Neiman Marcus' Book, and a similar offering from London-based Harrod's, provide the high-end brands with the ability to prove quality and breadth of merchandise, two important emotional engagement drivers for department stores, said Robert Passikoff, founder of consultancy Brand Keys.
"From a media perspective, [these catalogs] are not readily tossed into the recycling bin, so whether you are purchasing a private island or a weekend retreat at a castle…they are there as brand reminders for months, if not years," he said.
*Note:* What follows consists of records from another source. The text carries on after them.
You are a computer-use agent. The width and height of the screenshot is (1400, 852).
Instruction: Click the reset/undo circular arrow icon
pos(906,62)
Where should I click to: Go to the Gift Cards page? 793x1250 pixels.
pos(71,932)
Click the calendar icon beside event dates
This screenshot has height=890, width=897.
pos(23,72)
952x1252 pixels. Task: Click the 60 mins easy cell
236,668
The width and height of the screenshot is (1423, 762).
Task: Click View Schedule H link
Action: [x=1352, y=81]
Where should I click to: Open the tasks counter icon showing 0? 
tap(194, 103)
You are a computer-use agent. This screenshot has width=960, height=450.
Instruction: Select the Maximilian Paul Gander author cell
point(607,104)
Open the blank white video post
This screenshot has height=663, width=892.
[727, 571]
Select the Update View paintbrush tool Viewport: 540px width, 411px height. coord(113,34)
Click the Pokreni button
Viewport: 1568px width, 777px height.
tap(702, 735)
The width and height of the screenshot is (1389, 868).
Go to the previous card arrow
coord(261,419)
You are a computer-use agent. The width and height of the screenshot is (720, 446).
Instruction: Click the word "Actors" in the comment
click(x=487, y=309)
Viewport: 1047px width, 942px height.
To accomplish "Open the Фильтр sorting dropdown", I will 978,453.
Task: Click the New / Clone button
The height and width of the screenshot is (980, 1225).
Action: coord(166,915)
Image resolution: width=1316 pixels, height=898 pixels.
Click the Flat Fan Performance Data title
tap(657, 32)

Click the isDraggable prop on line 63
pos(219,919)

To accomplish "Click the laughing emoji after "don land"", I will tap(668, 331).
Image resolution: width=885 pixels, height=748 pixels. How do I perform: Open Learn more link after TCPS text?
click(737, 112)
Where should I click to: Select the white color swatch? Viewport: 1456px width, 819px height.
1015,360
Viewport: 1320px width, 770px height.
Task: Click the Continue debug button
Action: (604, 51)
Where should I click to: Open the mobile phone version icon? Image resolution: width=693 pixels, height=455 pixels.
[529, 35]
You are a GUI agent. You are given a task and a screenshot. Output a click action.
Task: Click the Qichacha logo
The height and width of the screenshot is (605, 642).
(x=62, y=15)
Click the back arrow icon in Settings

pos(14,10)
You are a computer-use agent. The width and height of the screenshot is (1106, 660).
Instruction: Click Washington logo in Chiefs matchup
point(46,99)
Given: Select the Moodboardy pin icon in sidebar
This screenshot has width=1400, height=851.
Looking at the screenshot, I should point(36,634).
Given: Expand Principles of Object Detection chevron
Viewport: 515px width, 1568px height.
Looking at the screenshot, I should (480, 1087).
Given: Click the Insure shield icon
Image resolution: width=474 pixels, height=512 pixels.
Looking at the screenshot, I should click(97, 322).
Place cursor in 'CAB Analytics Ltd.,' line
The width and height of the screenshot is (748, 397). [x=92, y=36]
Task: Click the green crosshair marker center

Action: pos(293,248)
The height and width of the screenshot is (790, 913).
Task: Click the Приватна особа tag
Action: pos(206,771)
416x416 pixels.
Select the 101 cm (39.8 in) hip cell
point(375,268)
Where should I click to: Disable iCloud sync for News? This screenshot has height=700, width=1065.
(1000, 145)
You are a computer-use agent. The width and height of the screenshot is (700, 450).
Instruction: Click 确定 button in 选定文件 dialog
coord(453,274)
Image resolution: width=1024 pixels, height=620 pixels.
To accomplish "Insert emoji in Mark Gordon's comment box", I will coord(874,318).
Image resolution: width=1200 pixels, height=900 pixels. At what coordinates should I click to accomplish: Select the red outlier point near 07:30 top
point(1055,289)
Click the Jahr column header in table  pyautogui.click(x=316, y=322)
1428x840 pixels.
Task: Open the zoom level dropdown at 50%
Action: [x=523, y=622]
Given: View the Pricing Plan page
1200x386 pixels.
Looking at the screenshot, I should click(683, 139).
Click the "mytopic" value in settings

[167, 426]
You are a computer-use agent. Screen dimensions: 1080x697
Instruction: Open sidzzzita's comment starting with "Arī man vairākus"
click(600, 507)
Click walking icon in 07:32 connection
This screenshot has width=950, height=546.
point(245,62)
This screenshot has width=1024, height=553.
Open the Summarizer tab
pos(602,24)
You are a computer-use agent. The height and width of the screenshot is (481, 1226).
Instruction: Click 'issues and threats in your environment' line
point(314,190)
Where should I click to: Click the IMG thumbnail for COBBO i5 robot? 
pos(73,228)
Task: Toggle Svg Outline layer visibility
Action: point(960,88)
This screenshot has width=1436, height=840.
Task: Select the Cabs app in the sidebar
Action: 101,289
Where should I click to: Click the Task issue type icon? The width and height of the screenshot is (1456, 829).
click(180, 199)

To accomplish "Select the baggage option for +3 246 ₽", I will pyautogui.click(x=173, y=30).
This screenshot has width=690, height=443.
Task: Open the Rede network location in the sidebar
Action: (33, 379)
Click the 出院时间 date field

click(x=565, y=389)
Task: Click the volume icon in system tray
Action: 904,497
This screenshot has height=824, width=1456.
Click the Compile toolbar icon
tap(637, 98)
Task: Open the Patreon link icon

Weighing in at 300 pages—that's 104 more than last year's—Neiman Marcus' Book features more than 700 items this year. Like last year, 40% of the goods are priced under $250, but ouch to the wallets on that other 60%. Other standout items include a $7,599 tennis table in reclaimed wood with a leather net (paddles included); his-and-hers island cars trimmed out in Lily Pulitzer prints for $65,000 each; and a $395 child's battery-operated Maserati, which is driven by a cape-wearing toddler on page 273. Those looking to channel their inner "Downton Abbey" can pony up $700,000 to spend a week of Lady-Mary luxury at three English estates, while fans of the classics might be inclined to spend $100,000 on a curated assortment of three dozen children's books that are first editions or early printings.
Of course, there are a few items that could appeal to the 99%. The catalog offers a $10 double Old-fashioned glass with a gold monogrammed initial. Or cash-strapped shoppers might gravitate to a six-pack of marshmallows retailing for $10—divided amongst six friends, that's less than $1.67 a marshmallow. And a sign that the rose-gold trend may be losing its luster—an $80 pair of tweezers in that metal is featured in the beauty section on page 228.
In general, catalogs remain effective marketing tools, and even some native ecommerce brands, like Bonobos and Rent the Runway, mail out their own multi-page missives as a way of connecting with customers.
"The physical receipt of a catalog can also carry more resonance with the consumer, conveying the lifestyle look and feel of the brand and bringing it directly into the hands of the consumer," said Neil O'Keefe, senior VP of CRM and member engagement at DMA-the Data & Marketing Association. "Many brands have seen returns on modern catalogs as they come alongside in synchronicity with brand messaging from other channels and devices."
Neiman Marcus' catalog mails out to 750,000 households this year.